• [What needs to be done] Once you find the line with "Remove the NCS ticker tag" in the entries below, return exactly every line from it through the line with "Collapse the Parameters".

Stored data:
----------
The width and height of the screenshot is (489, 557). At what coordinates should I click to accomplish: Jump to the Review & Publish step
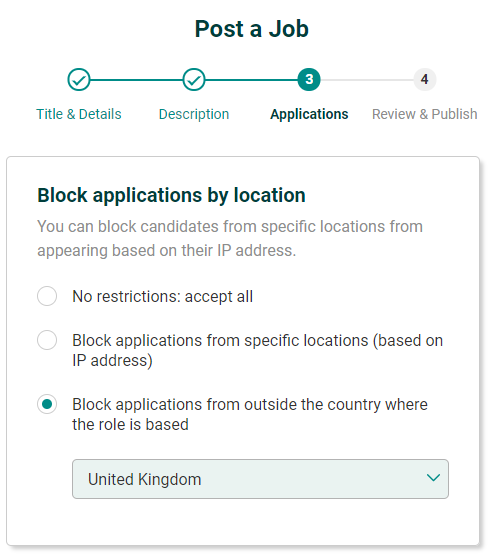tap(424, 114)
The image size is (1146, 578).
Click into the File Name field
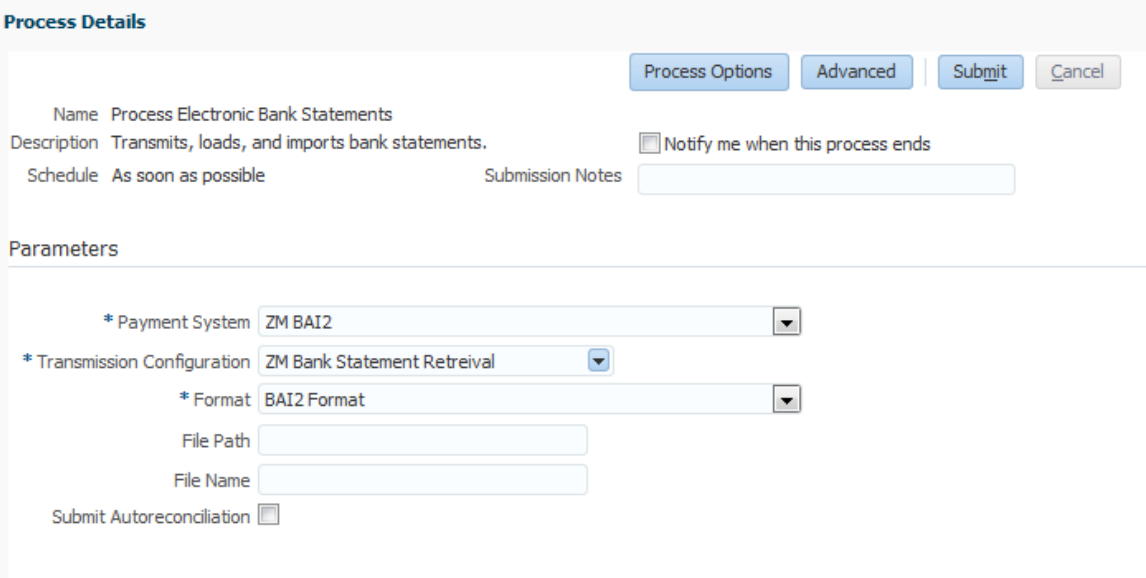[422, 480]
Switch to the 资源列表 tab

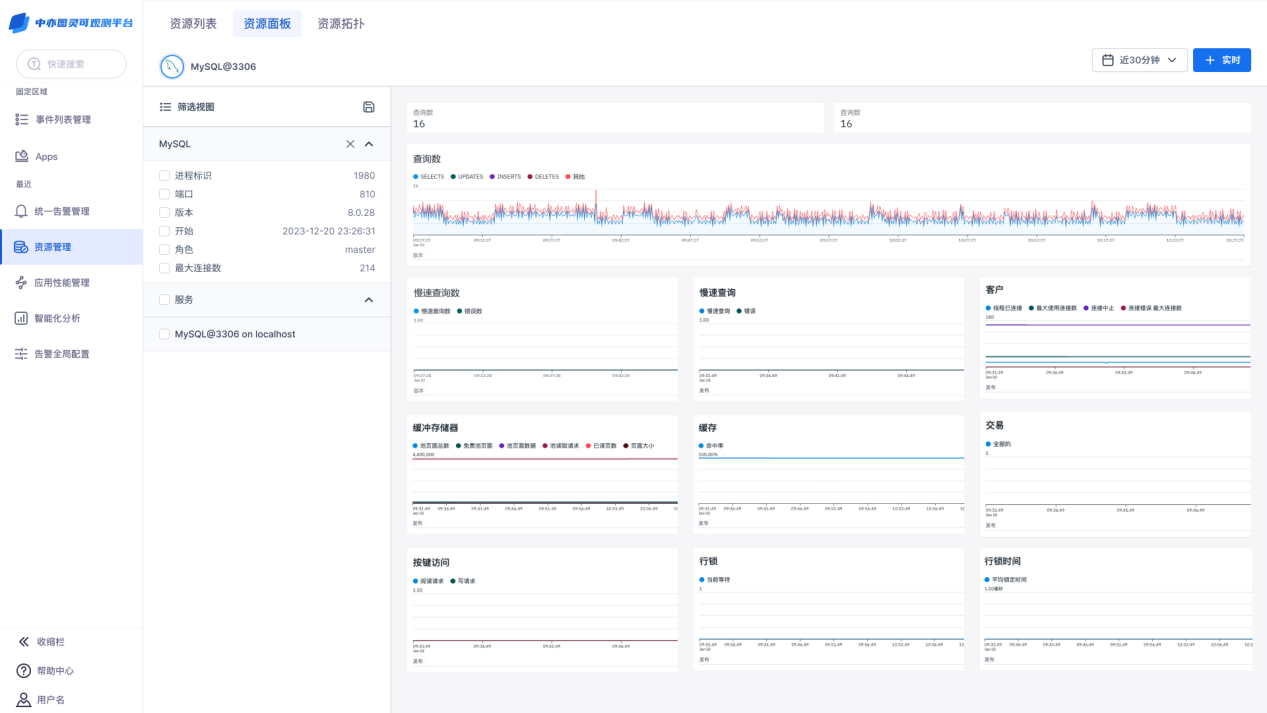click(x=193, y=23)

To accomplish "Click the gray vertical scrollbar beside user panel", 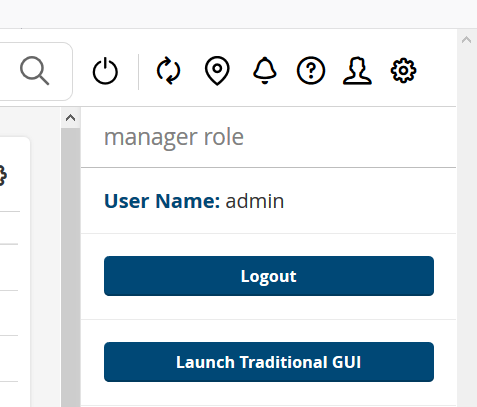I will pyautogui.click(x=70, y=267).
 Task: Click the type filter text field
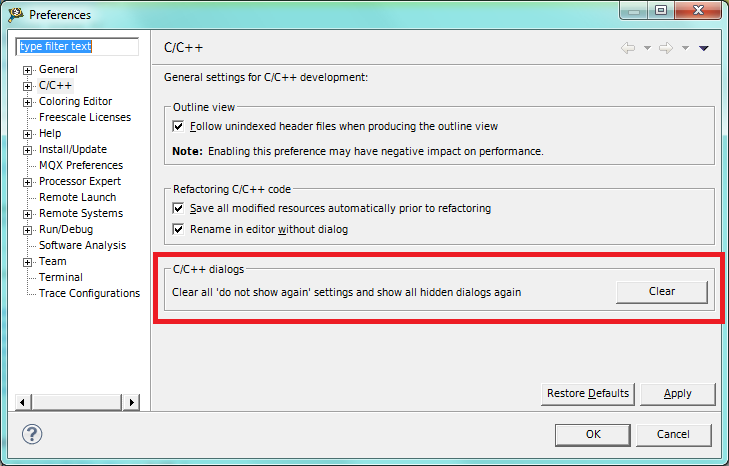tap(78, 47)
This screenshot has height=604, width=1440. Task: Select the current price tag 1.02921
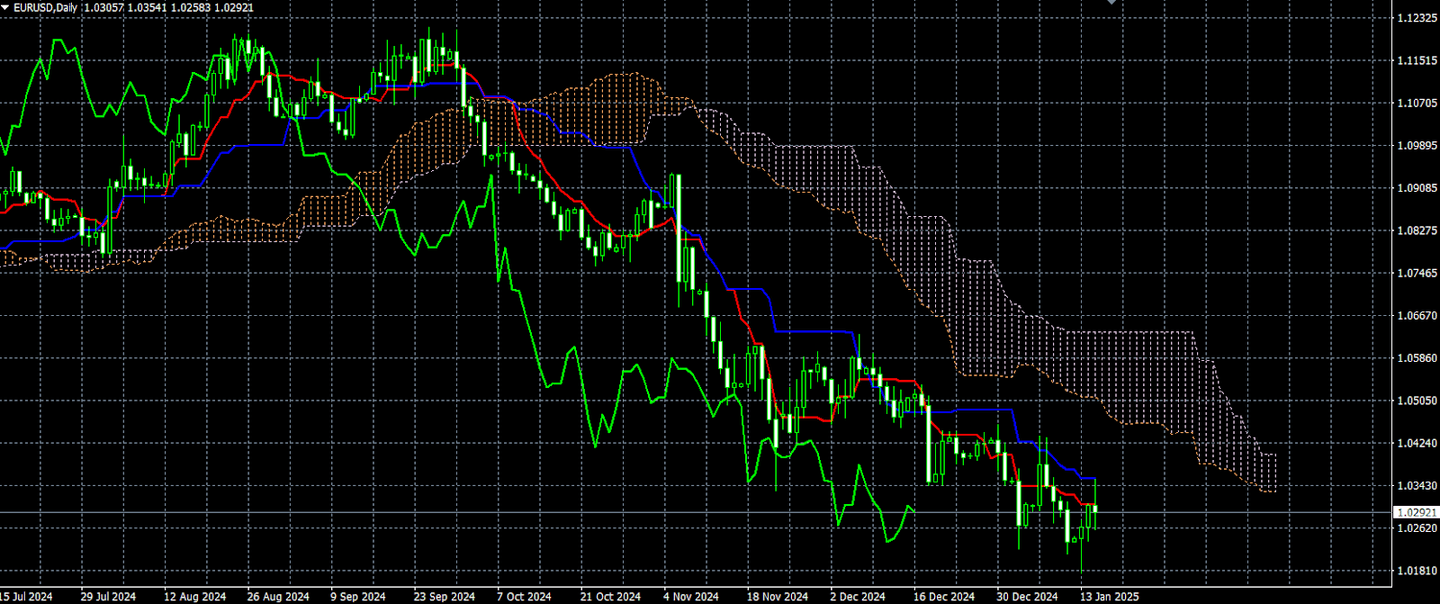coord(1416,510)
----------
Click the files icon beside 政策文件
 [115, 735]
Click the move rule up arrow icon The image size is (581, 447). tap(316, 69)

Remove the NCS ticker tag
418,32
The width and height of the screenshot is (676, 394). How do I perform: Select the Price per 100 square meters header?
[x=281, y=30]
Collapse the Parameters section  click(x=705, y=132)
----------
• [Finished task]
Remove the NCS ticker tag
418,32
The width and height of the screenshot is (676, 394). How do I perform: Select the Price per 100 square meters header?
[x=281, y=30]
Collapse the Parameters section  click(x=705, y=132)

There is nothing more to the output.